Crock-Pot Chicken Tortilla Soup
Crock-Pot Chicken Tortilla Soup takes roughly 4 hours and 15 minutes from beginning to end. This recipe serves 6 and costs $2.44 per serving. Watching your figure? This gluten free and dairy free recipe has 420 calories, 35g of protein, and 7g of fat per serving. This recipe from Laurens Latest has 2853 fans. Several people really liked this main course. Head to the store and pick up carrot, cumin, corn tortillas, and a few other things to make it today. It is perfect for Autumn. With a spoonacular score of 97%, this dish is great.

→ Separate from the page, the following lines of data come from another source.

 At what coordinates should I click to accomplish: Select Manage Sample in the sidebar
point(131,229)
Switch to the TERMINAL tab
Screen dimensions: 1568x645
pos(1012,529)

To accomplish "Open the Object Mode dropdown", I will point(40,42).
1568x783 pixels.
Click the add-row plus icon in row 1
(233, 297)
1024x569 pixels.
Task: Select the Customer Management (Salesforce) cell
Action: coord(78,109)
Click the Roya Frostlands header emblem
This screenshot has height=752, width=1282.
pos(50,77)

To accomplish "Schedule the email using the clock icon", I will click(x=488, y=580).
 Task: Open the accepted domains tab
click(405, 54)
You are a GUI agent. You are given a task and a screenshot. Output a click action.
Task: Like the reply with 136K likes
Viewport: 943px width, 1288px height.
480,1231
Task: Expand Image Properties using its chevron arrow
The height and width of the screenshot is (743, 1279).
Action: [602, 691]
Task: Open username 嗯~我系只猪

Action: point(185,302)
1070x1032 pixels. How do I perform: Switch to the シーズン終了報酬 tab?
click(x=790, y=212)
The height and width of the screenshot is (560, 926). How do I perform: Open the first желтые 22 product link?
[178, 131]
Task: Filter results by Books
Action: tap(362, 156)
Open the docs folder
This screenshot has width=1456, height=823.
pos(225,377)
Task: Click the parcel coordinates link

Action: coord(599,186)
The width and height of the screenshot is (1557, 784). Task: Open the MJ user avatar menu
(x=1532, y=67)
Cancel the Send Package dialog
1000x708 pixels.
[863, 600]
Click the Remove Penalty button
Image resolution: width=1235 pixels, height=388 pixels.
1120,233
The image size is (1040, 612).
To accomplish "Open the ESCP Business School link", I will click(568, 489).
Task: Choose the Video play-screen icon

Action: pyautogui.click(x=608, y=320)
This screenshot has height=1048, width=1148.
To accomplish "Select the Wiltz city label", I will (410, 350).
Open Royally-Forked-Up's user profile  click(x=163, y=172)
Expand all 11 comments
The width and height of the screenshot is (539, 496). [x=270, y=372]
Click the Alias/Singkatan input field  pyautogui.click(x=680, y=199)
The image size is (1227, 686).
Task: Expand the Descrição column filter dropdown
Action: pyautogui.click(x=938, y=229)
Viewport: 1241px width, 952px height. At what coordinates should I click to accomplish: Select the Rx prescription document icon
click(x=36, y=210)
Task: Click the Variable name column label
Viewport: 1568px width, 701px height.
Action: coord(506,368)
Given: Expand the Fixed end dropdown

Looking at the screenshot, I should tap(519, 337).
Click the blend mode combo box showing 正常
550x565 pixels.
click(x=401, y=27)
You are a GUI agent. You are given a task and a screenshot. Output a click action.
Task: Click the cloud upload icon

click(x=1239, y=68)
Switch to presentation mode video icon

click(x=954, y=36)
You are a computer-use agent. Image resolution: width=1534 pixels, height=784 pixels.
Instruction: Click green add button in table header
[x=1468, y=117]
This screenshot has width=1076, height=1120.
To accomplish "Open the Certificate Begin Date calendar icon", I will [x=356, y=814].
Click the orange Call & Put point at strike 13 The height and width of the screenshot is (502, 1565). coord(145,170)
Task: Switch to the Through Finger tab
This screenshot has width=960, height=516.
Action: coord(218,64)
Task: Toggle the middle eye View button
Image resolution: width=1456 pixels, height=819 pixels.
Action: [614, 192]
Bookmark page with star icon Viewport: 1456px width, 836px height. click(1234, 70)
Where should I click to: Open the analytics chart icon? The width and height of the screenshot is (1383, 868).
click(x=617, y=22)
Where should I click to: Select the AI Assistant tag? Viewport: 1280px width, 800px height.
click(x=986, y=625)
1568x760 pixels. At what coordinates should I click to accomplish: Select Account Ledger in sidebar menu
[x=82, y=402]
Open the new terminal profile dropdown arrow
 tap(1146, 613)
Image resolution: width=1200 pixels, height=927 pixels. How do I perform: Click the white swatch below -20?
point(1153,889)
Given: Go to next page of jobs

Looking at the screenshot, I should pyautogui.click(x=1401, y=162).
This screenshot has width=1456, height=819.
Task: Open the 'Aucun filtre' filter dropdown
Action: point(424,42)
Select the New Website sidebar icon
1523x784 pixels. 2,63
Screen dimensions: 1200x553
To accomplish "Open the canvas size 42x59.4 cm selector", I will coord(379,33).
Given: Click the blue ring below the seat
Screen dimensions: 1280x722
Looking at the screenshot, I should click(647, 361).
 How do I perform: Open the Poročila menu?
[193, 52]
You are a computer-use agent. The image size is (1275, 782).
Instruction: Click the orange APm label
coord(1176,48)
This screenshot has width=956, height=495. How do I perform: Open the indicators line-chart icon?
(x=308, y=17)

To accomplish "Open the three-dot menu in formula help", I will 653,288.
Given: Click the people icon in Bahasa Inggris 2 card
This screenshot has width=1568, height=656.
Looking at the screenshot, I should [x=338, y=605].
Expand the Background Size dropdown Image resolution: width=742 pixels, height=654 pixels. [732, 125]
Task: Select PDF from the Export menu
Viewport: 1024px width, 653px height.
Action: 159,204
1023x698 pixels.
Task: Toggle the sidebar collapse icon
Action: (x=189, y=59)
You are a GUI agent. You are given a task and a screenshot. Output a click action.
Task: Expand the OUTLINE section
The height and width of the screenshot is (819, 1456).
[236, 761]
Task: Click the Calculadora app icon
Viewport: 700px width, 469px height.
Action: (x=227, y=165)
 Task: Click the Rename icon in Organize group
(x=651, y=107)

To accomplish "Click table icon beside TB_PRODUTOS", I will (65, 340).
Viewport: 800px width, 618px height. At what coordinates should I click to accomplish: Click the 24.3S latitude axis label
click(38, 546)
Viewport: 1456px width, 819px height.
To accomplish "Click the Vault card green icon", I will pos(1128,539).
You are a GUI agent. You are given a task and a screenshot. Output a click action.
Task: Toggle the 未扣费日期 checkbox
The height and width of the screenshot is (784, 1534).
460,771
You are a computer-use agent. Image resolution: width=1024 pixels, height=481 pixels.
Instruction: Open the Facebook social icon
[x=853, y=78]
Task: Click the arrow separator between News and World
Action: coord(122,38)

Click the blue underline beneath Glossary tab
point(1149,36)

Try Crock Pot Chicken Tortilla Soup, Crock-Pot Chicken & Tortilla Soup, and Crock Pot Chicken Tortilla Soup for similar recipes.
Servings: 6
Preparation duration: 15 minutes
Cooking duration: 240 minutes
Ingredients:
1 15-oz. can black beans, drained and rinsed
1 15-oz. can cannellini beans, drained and rinsed
1 15-oz. can tomato sauce
1 cup diced carrot
2 chicken breasts
6 cups chicken stock
2 earns sweet corn, cut off the cob
5 corn tortillas, cut into strips
1 tablespoon cumin
1 large clove garlic, grated
1 teaspoon oregano
salt & pepper, to taste
2 teaspoons smoked paprika
1 1/2 cups diced yellow onion
1 small zucchini, diced
toppings, if desired: fresh cilantro, chips, sour cream, avocado, etc.
Equipment:
slow cooker
bowl
ladle
pot
Cooking instruction summary:
Place onion, garlic, carrot, zucchini, corn, beans, tomato sauce, chicken and spices into large plastic food storage bag. Lay flat in freezer and store in freezer for up to 3 months.To cook, defrost bag of ingredients in fridge 24 hours prior.Pour ingredients into crockpot with chicken stock. Cook on high 3-4 hours or until chicken is thoroughly cooked. Remove chicken, shred and return to pot with strips of corn tortillas. Cover and cook another 10 minutes. Ladle into bowls and serve with any desired toppings.
Step by step:
1. Place onion, garlic, carrot, zucchini, corn, beans, tomato sauce, chicken and spices into large plastic food storage bag. Lay flat in freezer and store in freezer for up to 3 months.To cook, defrost bag of ingredients in fridge 24 hours prior.
2. Pour ingredients into crockpot with chicken stock. Cook on high 3-4 hours or until chicken is thoroughly cooked.
3. Remove chicken, shred and return to pot with strips of corn tortillas. Cover and cook another 10 minutes. Ladle into bowls and serve with any desired toppings.